'''
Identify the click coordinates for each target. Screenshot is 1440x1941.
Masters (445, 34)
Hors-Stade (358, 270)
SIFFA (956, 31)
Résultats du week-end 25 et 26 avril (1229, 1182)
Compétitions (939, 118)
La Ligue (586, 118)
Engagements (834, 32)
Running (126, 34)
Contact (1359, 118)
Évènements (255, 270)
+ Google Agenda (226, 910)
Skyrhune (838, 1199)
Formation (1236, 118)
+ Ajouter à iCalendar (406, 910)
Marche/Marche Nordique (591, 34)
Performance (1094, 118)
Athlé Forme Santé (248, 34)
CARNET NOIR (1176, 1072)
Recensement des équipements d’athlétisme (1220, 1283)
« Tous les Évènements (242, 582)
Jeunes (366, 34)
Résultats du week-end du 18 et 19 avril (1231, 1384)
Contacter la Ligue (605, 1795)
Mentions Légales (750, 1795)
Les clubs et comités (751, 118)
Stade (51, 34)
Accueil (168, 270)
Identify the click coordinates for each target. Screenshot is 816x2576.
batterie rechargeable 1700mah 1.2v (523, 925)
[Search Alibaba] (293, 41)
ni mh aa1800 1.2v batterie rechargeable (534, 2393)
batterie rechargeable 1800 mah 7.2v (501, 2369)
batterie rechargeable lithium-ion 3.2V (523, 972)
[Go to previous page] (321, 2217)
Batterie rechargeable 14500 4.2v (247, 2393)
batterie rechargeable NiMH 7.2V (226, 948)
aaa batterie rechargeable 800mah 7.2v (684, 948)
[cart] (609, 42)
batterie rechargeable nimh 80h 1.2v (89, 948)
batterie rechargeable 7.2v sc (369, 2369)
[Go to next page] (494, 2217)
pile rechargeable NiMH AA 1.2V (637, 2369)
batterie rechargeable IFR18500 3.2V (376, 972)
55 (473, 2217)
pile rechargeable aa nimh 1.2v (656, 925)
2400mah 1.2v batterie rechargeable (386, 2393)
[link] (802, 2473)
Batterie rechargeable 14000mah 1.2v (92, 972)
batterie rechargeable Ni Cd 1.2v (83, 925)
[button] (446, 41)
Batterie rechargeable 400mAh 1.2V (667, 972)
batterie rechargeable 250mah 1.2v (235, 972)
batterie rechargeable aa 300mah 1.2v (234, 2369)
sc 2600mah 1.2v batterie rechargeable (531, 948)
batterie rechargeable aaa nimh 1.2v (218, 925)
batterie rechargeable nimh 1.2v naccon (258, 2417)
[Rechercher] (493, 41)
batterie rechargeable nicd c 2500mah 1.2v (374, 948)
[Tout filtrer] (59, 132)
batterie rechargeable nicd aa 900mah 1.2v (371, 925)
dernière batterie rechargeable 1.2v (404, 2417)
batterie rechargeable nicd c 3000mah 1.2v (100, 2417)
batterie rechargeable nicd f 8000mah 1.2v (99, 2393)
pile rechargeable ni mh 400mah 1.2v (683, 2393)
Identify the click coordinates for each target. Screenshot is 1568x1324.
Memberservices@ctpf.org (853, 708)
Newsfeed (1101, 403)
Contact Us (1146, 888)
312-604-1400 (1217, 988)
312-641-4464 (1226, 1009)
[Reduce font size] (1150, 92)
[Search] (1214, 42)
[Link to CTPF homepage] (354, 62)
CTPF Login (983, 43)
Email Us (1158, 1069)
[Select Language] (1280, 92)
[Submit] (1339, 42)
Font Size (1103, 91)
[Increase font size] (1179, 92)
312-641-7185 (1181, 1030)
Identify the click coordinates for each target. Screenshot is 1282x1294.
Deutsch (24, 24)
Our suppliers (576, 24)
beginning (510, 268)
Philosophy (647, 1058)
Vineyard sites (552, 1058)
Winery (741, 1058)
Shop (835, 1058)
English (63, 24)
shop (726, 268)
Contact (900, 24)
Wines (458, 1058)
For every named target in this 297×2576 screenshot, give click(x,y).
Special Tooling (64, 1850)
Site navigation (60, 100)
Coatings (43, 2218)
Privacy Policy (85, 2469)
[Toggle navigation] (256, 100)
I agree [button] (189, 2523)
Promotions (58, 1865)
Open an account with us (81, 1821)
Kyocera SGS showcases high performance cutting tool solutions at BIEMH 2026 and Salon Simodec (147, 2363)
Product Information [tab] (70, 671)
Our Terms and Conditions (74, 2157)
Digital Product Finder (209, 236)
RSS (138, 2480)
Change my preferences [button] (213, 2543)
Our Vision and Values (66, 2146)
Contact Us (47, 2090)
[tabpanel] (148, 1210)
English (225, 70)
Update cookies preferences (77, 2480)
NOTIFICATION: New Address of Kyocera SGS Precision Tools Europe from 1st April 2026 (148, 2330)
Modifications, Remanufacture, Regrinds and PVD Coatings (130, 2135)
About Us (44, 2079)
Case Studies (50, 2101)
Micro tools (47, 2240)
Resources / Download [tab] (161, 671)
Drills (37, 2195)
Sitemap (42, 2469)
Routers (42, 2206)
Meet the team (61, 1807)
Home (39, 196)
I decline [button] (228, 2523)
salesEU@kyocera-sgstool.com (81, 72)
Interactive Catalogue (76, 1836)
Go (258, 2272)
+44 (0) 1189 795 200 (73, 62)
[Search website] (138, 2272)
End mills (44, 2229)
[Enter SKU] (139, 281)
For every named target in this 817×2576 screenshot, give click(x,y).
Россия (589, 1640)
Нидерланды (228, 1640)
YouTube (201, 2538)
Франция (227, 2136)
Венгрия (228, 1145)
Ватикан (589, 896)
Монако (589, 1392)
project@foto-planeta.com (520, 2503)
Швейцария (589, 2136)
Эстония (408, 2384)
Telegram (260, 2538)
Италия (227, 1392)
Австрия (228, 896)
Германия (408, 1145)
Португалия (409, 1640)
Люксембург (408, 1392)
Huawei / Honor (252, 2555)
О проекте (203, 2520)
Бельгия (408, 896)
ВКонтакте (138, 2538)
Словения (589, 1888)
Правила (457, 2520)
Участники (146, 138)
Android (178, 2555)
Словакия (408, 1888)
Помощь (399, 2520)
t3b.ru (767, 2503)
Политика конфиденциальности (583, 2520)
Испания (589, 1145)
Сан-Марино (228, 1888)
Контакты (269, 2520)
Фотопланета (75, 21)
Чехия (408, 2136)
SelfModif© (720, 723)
'''
**Problem statement:**
Reproduce the material above verbatim, including every line from start to finish.

**Solution to the exercise:**
Identify the click coordinates for each target. Screenshot is 1440x1941.
Masters (445, 34)
Hors-Stade (358, 270)
SIFFA (956, 31)
Résultats du week-end 25 et 26 avril (1229, 1182)
Compétitions (939, 118)
La Ligue (586, 118)
Engagements (834, 32)
Running (126, 34)
Contact (1359, 118)
Évènements (255, 270)
+ Google Agenda (226, 910)
Skyrhune (838, 1199)
Formation (1236, 118)
+ Ajouter à iCalendar (406, 910)
Marche/Marche Nordique (591, 34)
Performance (1094, 118)
Athlé Forme Santé (248, 34)
CARNET NOIR (1176, 1072)
Recensement des équipements d’athlétisme (1220, 1283)
« Tous les Évènements (242, 582)
Jeunes (366, 34)
Résultats du week-end du 18 et 19 avril (1231, 1384)
Contacter la Ligue (605, 1795)
Mentions Légales (750, 1795)
Les clubs et comités (751, 118)
Stade (51, 34)
Accueil (168, 270)
Identify the click coordinates for each target. Screenshot is 816x2576.
batterie rechargeable 1700mah 1.2v (523, 925)
[Search Alibaba] (293, 41)
ni mh aa1800 1.2v batterie rechargeable (534, 2393)
batterie rechargeable 1800 mah 7.2v (501, 2369)
batterie rechargeable lithium-ion 3.2V (523, 972)
[Go to previous page] (321, 2217)
Batterie rechargeable 14500 4.2v (247, 2393)
batterie rechargeable NiMH 7.2V (226, 948)
aaa batterie rechargeable 800mah 7.2v (684, 948)
[cart] (609, 42)
batterie rechargeable nimh 80h 1.2v (89, 948)
batterie rechargeable 7.2v sc (369, 2369)
[Go to next page] (494, 2217)
pile rechargeable NiMH AA 1.2V (637, 2369)
batterie rechargeable IFR18500 3.2V (376, 972)
55 (473, 2217)
pile rechargeable aa nimh 1.2v (656, 925)
2400mah 1.2v batterie rechargeable (386, 2393)
[link] (802, 2473)
Batterie rechargeable 14000mah 1.2v (92, 972)
batterie rechargeable Ni Cd 1.2v (83, 925)
[button] (446, 41)
Batterie rechargeable 400mAh 1.2V (667, 972)
batterie rechargeable 250mah 1.2v (235, 972)
batterie rechargeable aa 300mah 1.2v (234, 2369)
sc 2600mah 1.2v batterie rechargeable (531, 948)
batterie rechargeable aaa nimh 1.2v (218, 925)
batterie rechargeable nimh 1.2v naccon (258, 2417)
[Rechercher] (493, 41)
batterie rechargeable nicd c 2500mah 1.2v (374, 948)
[Tout filtrer] (59, 132)
batterie rechargeable nicd aa 900mah 1.2v (371, 925)
dernière batterie rechargeable 1.2v (404, 2417)
batterie rechargeable nicd c 3000mah 1.2v (100, 2417)
batterie rechargeable nicd f 8000mah 1.2v (99, 2393)
pile rechargeable ni mh 400mah 1.2v (683, 2393)
Identify the click coordinates for each target. Screenshot is 1568x1324.
Memberservices@ctpf.org (853, 708)
Newsfeed (1101, 403)
Contact Us (1146, 888)
312-604-1400 (1217, 988)
312-641-4464 (1226, 1009)
[Reduce font size] (1150, 92)
[Search] (1214, 42)
[Link to CTPF homepage] (354, 62)
CTPF Login (983, 43)
Email Us (1158, 1069)
[Select Language] (1280, 92)
[Submit] (1339, 42)
Font Size (1103, 91)
[Increase font size] (1179, 92)
312-641-7185 (1181, 1030)
Identify the click coordinates for each target. Screenshot is 1282x1294.
Deutsch (24, 24)
Our suppliers (576, 24)
beginning (510, 268)
Philosophy (647, 1058)
Vineyard sites (552, 1058)
Winery (741, 1058)
Shop (835, 1058)
English (63, 24)
shop (726, 268)
Contact (900, 24)
Wines (458, 1058)
For every named target in this 297×2576 screenshot, give click(x,y).
Special Tooling (64, 1850)
Site navigation (60, 100)
Coatings (43, 2218)
Privacy Policy (85, 2469)
[Toggle navigation] (256, 100)
I agree [button] (189, 2523)
Promotions (58, 1865)
Open an account with us (81, 1821)
Kyocera SGS showcases high performance cutting tool solutions at BIEMH 2026 and Salon Simodec (147, 2363)
Product Information [tab] (70, 671)
Our Terms and Conditions (74, 2157)
Digital Product Finder (209, 236)
RSS (138, 2480)
Change my preferences [button] (213, 2543)
Our Vision and Values (66, 2146)
Contact Us (47, 2090)
[tabpanel] (148, 1210)
English (225, 70)
Update cookies preferences (77, 2480)
NOTIFICATION: New Address of Kyocera SGS Precision Tools Europe from 1st April 2026 (148, 2330)
Modifications, Remanufacture, Regrinds and PVD Coatings (130, 2135)
About Us (44, 2079)
Case Studies (50, 2101)
Micro tools (47, 2240)
Resources / Download [tab] (161, 671)
Drills (37, 2195)
Sitemap (42, 2469)
Routers (42, 2206)
Meet the team (61, 1807)
Home (39, 196)
I decline [button] (228, 2523)
salesEU@kyocera-sgstool.com (81, 72)
Interactive Catalogue (76, 1836)
Go (258, 2272)
+44 (0) 1189 795 200 (73, 62)
[Search website] (138, 2272)
End mills (44, 2229)
[Enter SKU] (139, 281)
For every named target in this 817×2576 screenshot, give click(x,y).
Россия (589, 1640)
Нидерланды (228, 1640)
YouTube (201, 2538)
Франция (227, 2136)
Венгрия (228, 1145)
Ватикан (589, 896)
Монако (589, 1392)
project@foto-planeta.com (520, 2503)
Швейцария (589, 2136)
Эстония (408, 2384)
Telegram (260, 2538)
Италия (227, 1392)
Австрия (228, 896)
Германия (408, 1145)
Португалия (409, 1640)
Люксембург (408, 1392)
Huawei / Honor (252, 2555)
О проекте (203, 2520)
Бельгия (408, 896)
ВКонтакте (138, 2538)
Словения (589, 1888)
Правила (457, 2520)
Участники (146, 138)
Android (178, 2555)
Словакия (408, 1888)
Помощь (399, 2520)
t3b.ru (767, 2503)
Политика конфиденциальности (583, 2520)
Испания (589, 1145)
Сан-Марино (228, 1888)
Контакты (269, 2520)
Фотопланета (75, 21)
Чехия (408, 2136)
SelfModif© (720, 723)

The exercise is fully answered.